= SET PROBLEM =
Reproduce the records below, starting with the line containing "Task: Open the Modifier section in sidebar" and continuing through the end of the records, both ends included. Leave out the pictures.
>> begin DATASET CONTENT
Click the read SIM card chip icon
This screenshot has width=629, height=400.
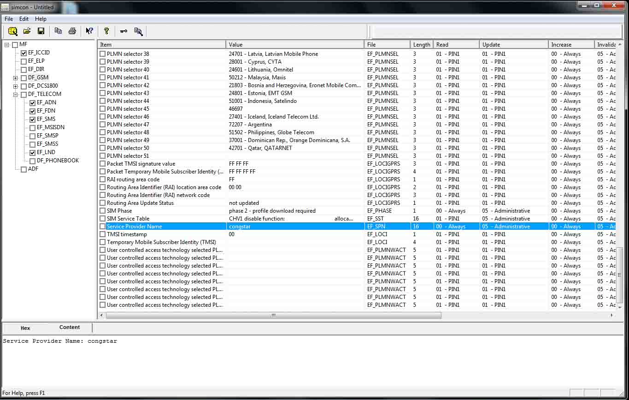coord(12,31)
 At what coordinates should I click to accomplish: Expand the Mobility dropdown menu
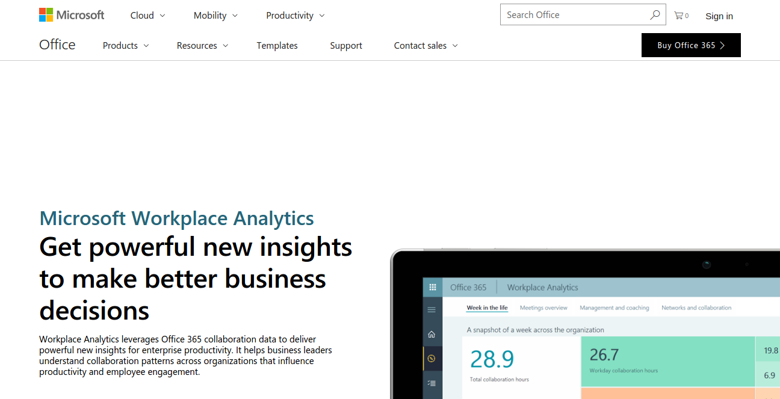pyautogui.click(x=215, y=16)
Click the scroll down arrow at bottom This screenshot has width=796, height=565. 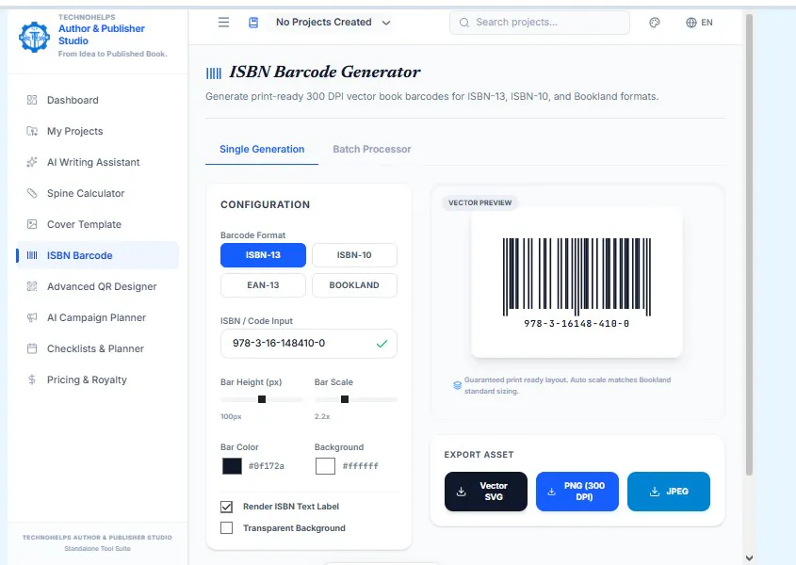click(x=749, y=557)
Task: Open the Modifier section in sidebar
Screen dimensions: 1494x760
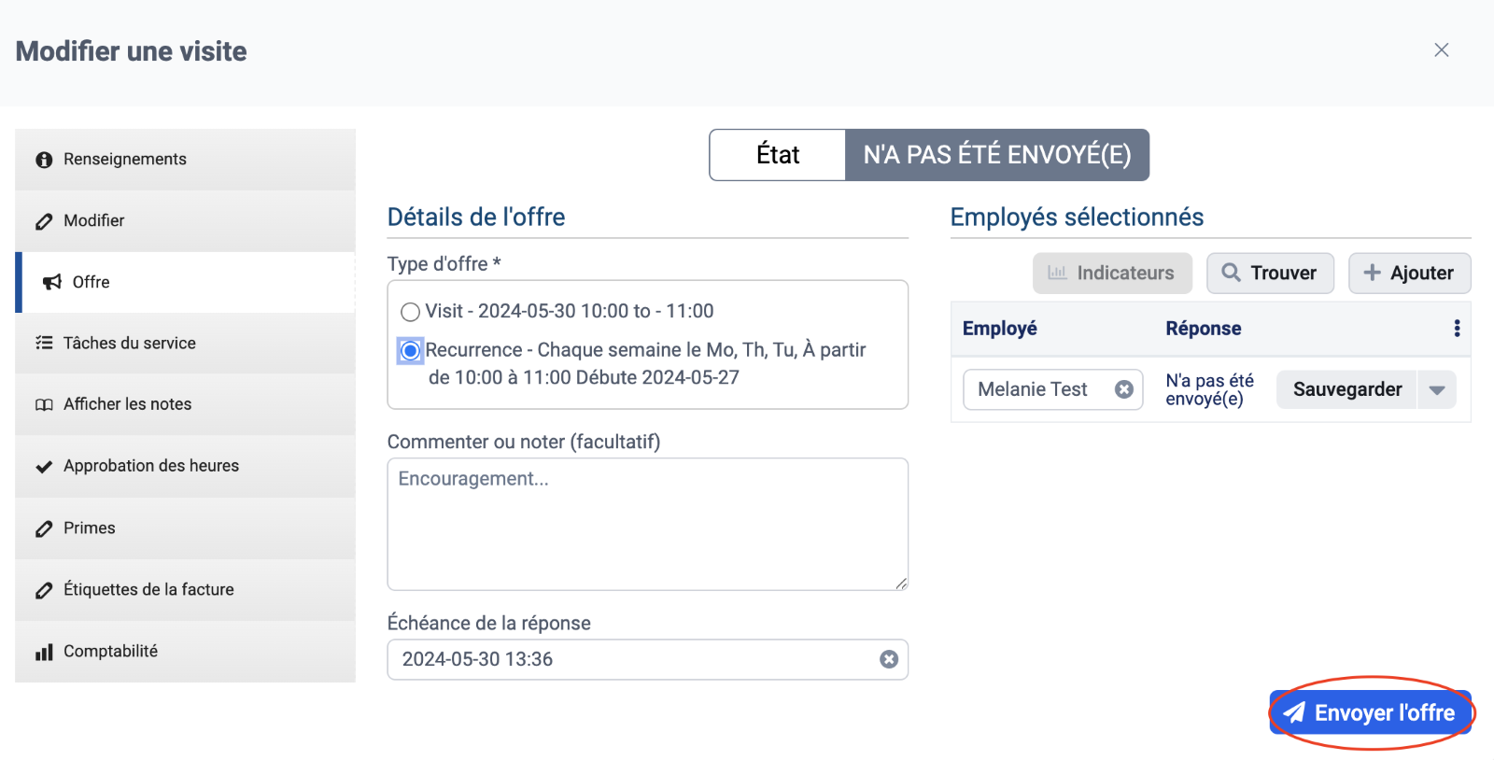Action: coord(93,221)
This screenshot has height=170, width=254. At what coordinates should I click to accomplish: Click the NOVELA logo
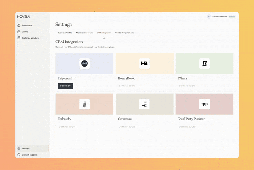pos(24,17)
>> end DATASET CONTENT
= SOLUTION TO THIS EXERCISE =
Task: Open the Modifier section in sidebar
Screen dimensions: 1494x760
Action: coord(93,221)
This screenshot has height=170, width=254. At what coordinates should I click to accomplish: Click the NOVELA logo
pos(24,17)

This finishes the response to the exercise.